Below Canal Street, debris was starting to fill the streets, and below Chambers it got so deep (over an inch thick) that I had to take off my rollerblades as they got stuck. (I hid them in a burnt out firetruck to reclaim later, which in itself was scary, as you don’t expect to see rescue vehicles themselves destroyed. 2 days later, after volunteering on-site for over 24 hours, I returned and they were still there inside the cab).
When I got further downtown, there was so much dust & smoke in the air that a bright, sunny September day (I still remember it started out as a perfect fall day) had turned into 1st dusk, and then something resembling night. The smoke was acrid and bitter–it smelled like burning rubber, and something else burning that I didn’t recognize (this turned out to be burning metals; normally nothing gets so hot to burn metals). The only people around were cops, firefighters, and FBI. Remember: this was before anyone knew what was going on, before any organized rescue effort was mounted, before anyone from FEMA showed up–it was just a bunch or stunned New Yorkers, trying to help out.
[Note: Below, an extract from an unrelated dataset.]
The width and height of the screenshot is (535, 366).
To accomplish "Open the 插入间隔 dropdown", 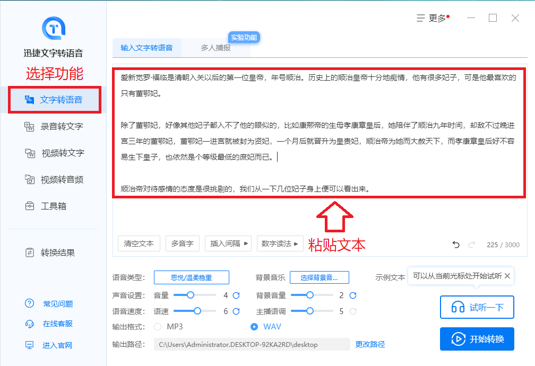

Eventually, I ran into 1 or 2 other healthcare professionals who had also bravely decided to go downtown when everyone else was running uptown–there was this blonde female nurse, and EMS worker, and another person who did PT or OT (I forget which). We naturally grouped together, looking for the Twin Towers. But we couldn’t find them, even though we kept walking around, and were all New Yorkers. It was really strange, post-apocalyptic, and disorienting–how could we not see the towers in the skyline?
Finally, one of the others (I think it was the EMS guy) pointed to a pile of smoking debris, and said, “Hey, guys, I think that might be it!” The rest of us scoffed, and I said, “No way–even if the towers collapsed, they’d be lying over a few blocks, or hundreds of feet high–that pile can’t be more than 2 stories tall.” Remember, most street signs had been demolished, and you couldn’t see more than a dozen feet because of all the soot.
Eventually, we all came to realize that he was right, that the tallest buildings in the world were gone, that they had collapsed into a not-very-tall debris pile, and that meant that most of the people inside were probably dead, crushed into dust and ash–including, probably, some of the ash we were breathing in (by now all of us had mild coughs, as none of us had thought to bring a mask).
Later that afternoon, I directed another volunteer who was a construction worker to clear a path to the Brooks Brothers (he hotwired a small Bobcat from his construction site), where I set up the 1st Triage Center. I had been in contact with the NYFD Battalion Chief (or one of the remaining ones who hadn’t perished that day), who told me he would not send in any ambulances until I confirmed we had a safe path cleared, and some semi-secured place to receive both the ambulances and any victims. After 1-2 hours of scrounging around enough First Aid materials that the cops and firefighters had and we could find in the security station of the building, I gave the word, and about a dozen ambulances arrived, sirens blaring.
Unfortunately, that rush was short-lived. Over the next 2-3 hours, we medical personnel waited for the cops and firefighters frantically digging through what would quickly become known as “The Pile” to come with some injured people. But nobody came. Every 20 or 30 minutes an airhorn would sound, and everyone would come to a stop so rescue workers with dogs could listen more carefully to some faint sound. But in every case, it was a false alarm. I never saw a single victim rescued from inside the pile–they had all turned into dust, ashes to ashes, dust to dust, like in the bible, but in a terrible, unthinkably horrible way.